- ACTIONS TO TAKE
A. In the episode recap, what did Ted's father once do that got him kicked out of a zoo?
B. Translate this sentence from the episode recap into Spanish: "So Ted steals a sample of the formula while Phil and Lem are running downstairs to the ice cream truck, and tests it on himself."
C. Name every character the episode recap refers to by a personal name.

[[ SUPPLIED PASSAGE, beginning ]]

“We’re like oil and… what’s that thing that’s always disappointing oil? Oh yeah, it’s me.”
That’s our Ted, describing his relationship with his father, a bald, anti-intellectual plumber who once got kicked out a zoo for giving a monkey a cigarette. When Phl and Lem accidentally come up with a hair-growth formula so successful that it grows hair on potatoes, Ted wants to rush it through testing and into production, so that he can finally do one thing to make his father proud. Only Lem won’t cooperate. He insists that the lab has to go through its usual testing progression: on a bat, a cat, and then for some reason a hat. (“That may be a typo,” Phil mutters.) So Ted steals a sample of the formula while Phil and Lem are running downstairs to the ice cream truck, and tests it on himself. And, because the sample's in a spraying device, Ted ends up testing it on his office furniture too. Soon, he’s shaving his desk. (Because it’s not going to shave itself.)
Meanwhile, Veronica’s having trouble with her dad, the CEO of a rival company, with whom she’s always had an adversarial relationship. She steals his company’s idea for a seven-year battery; he steals Veridian’s formula for a new weight-loss toothpaste. Plus, he “porked his way” through Veronica’s sorority. She’s not a fan of her pop. Still, when she learns that her old man’s about to die (even though dying’s “not in his nature”), Veronica follows Linda’s advice and tries to get to know him better, by doing what dads and daughters do: hugging, flipping the old Frisbee around, burning kites… y’know, family time.

[[ SUPPLIED PASSAGE, end ]]
[[ AVAILABLE DATA, beginning ]]

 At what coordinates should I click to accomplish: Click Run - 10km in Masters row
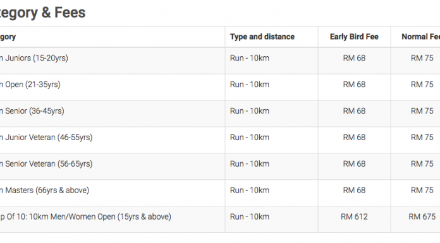click(250, 190)
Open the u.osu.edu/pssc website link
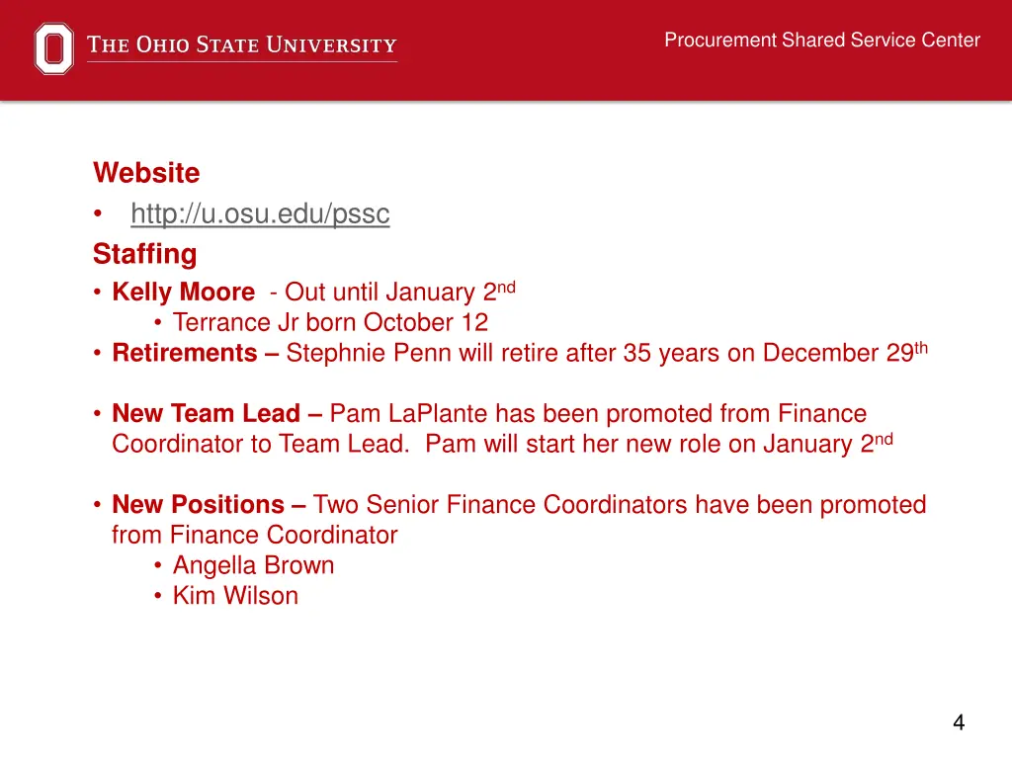1012x759 pixels. coord(260,213)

[[ AVAILABLE DATA, end ]]

- SOLUTION SET
A. He gave a monkey a cigarette.

B. Así que Ted roba una muestra de la fórmula mientras Phil y Lem bajan corriendo al camión de los helados, y la prueba en sí mismo.

C. Ted, Phil, Lem, Veronica, Linda